BANTING, WILLIAM (1797–1878), writer on corpulence, was an undertaker and furnisher of funerals in St. James's Street, London. He was somewhat short in stature (5 feet 5 inches), and with advancing years suffered great personal inconvenience from his increasing fatness. Before sixty years of age he found himself unable to stoop to tie his shoe, ‘or attend to the little offices which humanity requires, without considerable pain and difficulty.’ He was compelled to go downstairs slowly backwards, to avoid the jar of increased weight on the ankle-joints, and with every exertion ‘puffed and blowed in a way that was very unseemly and disagreeable.’ He took counsel with the medical faculty, and was advised to engage in active bodily exercise. He walked long distances, rowed in a boat for hours together, and performed other athletic feats. But all this served but to improve his appetite and add to the weight of his body.

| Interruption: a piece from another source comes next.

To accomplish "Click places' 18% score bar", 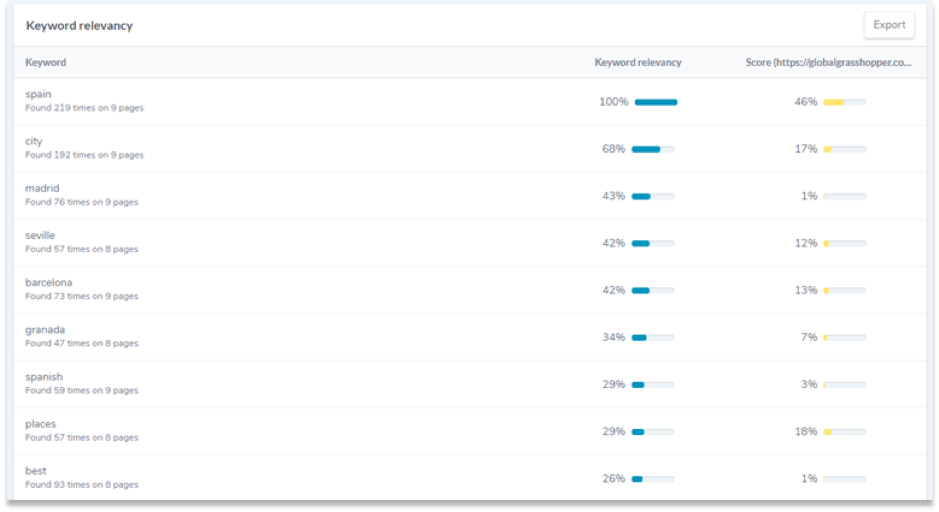I will coord(844,432).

On 26 Aug. 1862 he, being in the sixty-sixth year of his age, weighed 202 pounds, or fourteen stone six pounds, an amount which he found unbearable. After trying fifty Turkish baths and ‘gallons of physic’ without the slightest benefit, he consulted Mr. William Harvey for deafness. Mr. Harvey, believing that obesity was the source of the mischief, cut off the supply of bread, butter, milk, sugar, beer, soup, potatoes, and beans, and in their place ordered a diet, the details of which, mainly flesh meat, fish, and dry toast, are given in Tanner's ‘Practice of Medicine’ (i. 148). The result of this treatment was a gradual reduction of forty-six pounds in weight, with better health at the end of several weeks than had been enjoyed for the previous twenty years. The delight at being so much relieved by means so simple induced Banting to write and publish a pamphlet entitled ‘A Letter on Corpulence, addressed to the Public,’ 1863. Written in plain, sensible language, the tract on the ‘parasite corpulence’ at once gained the attention of the public. Edition followed edition in quick succession. ‘To bant’ became a household phrase, and thousands of people adopted the course which the word involves. The Germans have recognised the impression made by the pamphlet in the word ‘Bantingeur,’ which appears in the ‘Conversations-Lexikon.’

Banting died at his house on the Terrace, Kensington, 16 March 1878.

[Blackwood's Mag. xcvi. 607; Tanner's Practice of Medicine; Convers.-Lexikon.]